▶ Text excerpt
Thank you. I had found that too. It just seemed that the Rawlings thing was a dead end, and the other one (Heartland I think) was bigger sizes. He's only five. I did just now find one at Target online. I'm not sure if it's meant for real play though, and it's online only. Thanks for your help, Muse.
Laura

Lori said...

vegmom3boys--Laura, You can get vinyl baseball mitts for children at Target and Walmart in their sporting goods sections. Not entirely sure if they are completely vegan (they may have leather/suede laces? I don't remember), but I do know that they make vinyl mitts with vinyl laces for kids......

vegmom3boys said...

Thanks Lori! That's great. I'll take him there to look for one.
Laura

DDawnC said...

Those soba noodles and sauce look YUMMY, and Asian pears are one of my favorite fruits! I am embarrassed to admit that I've never purchased any form of edamame because I don't know how best to use them. So far, I've only seen them in the frozen veggies section. Where did you get those in the pic, Jennifer? AND, what about roasted, salted edamame? I'd appreciate anyone cluing me in. :)

Taleia said...

I have a dumb question: How does one 'properly' eat edaname? I bought a package of the pods precooked but couldn't get past the stringy pod, so I've been shelling them and eating the actual soybeans... kind of like peanuts. Btw, I love them! But it seems like a great deal of work/packaging for just the seeds. Or maybe not. Maybe I'm just nuts. Are the edaname more tender when cooked right away, or what?!? Also, how expensive are they in your area? I bought a 1"x6"x8" container for about $3.00, which seemed reasonable to me, but my mom swears that that's "an expensive food". Comments?

Jeenuh said...

i demand a sicily lunchbox complete with mini, veganized cannoli!

:drool:

vegineer said...

this reminded me how much i love edamame. they're great boiled in their shells, in lightly salted water. then just drain and eat by hand! i could seriously go through a whole package at one sitting.

vegineer said...

btw taleia:

you're right, the pods/shells are pretty tough to eat. i don't think they're actually edible. you're right, just eat the beans themselves!

jessica said...

this lunch looks absolutely delicious!! i was amused by little shmoo's bithday request. i turn 22 tomorrow and i don't think my parents would go for a request like that either!

amazing as always.

how close is the end of the school year? would it be possible to send shmoo to summer school? :) shhh don't tell him i asked that.

Asia said...

▶ Objective 1
Answer these questions from the comment thread above, one answer per line, marked as the questions are.
(a) Where does Lori say vinyl baseball mitts for children can be bought?
(b) About how much did Taleia pay for her container of edamame pods?
(c) What age does jessica say she turns tomorrow?

▶ Supplied entries
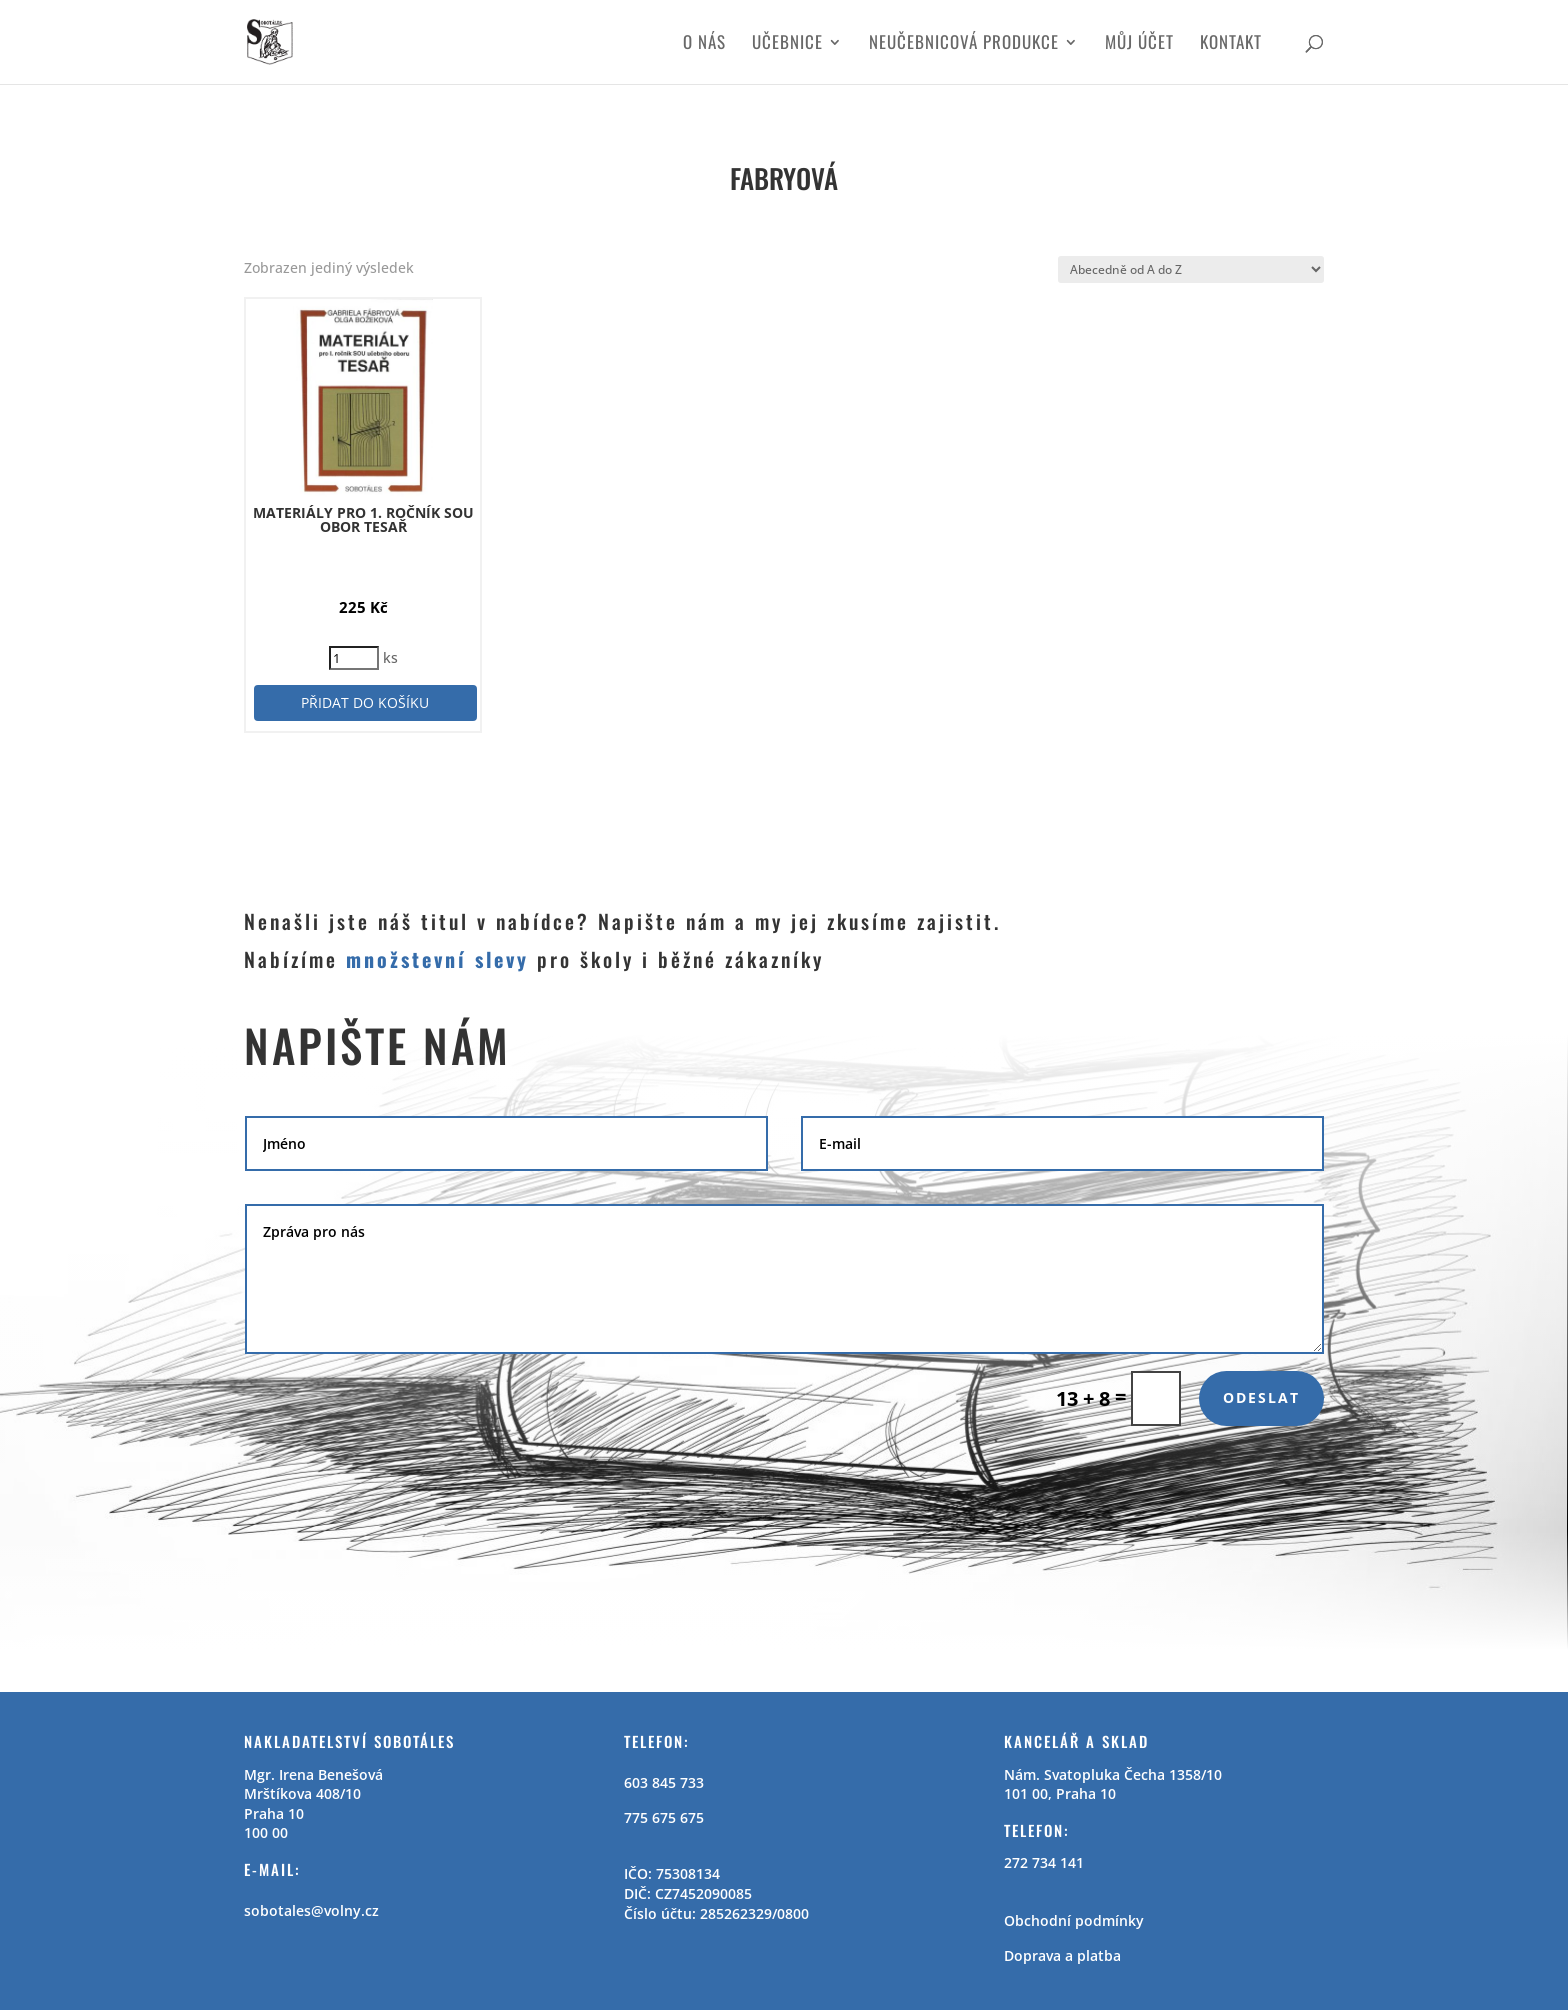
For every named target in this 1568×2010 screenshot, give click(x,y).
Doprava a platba (1062, 1955)
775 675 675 (664, 1817)
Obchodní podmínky (1074, 1920)
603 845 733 (664, 1782)
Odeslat (1261, 1397)
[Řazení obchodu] (1191, 269)
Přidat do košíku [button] (365, 702)
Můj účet (1139, 44)
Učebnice (787, 44)
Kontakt (1231, 44)
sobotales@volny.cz (311, 1910)
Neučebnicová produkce (964, 44)
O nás (704, 44)
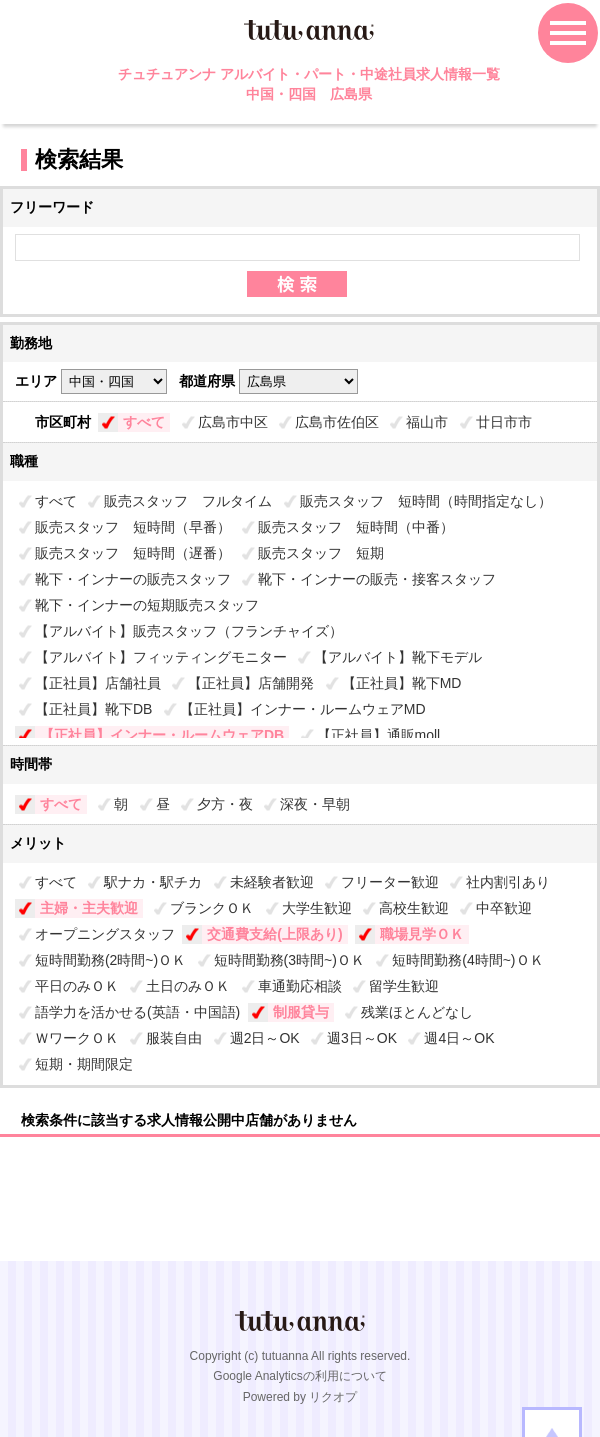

▶ Objective 2
In the records, take the lines from the line with "sobotales@volny.cz (311, 1910)" up to and including the end of the records, and write them out again with "O nás" switched to "About us" and everything else left as it is. Leave the picture out of your answer.

▶ Task response 1
(a) At Target and Walmart, in their sporting goods sections.
(b) About $3.00.
(c) 22.

▶ Task response 2
sobotales@volny.cz (311, 1910)
Neučebnicová produkce (964, 44)
About us (704, 44)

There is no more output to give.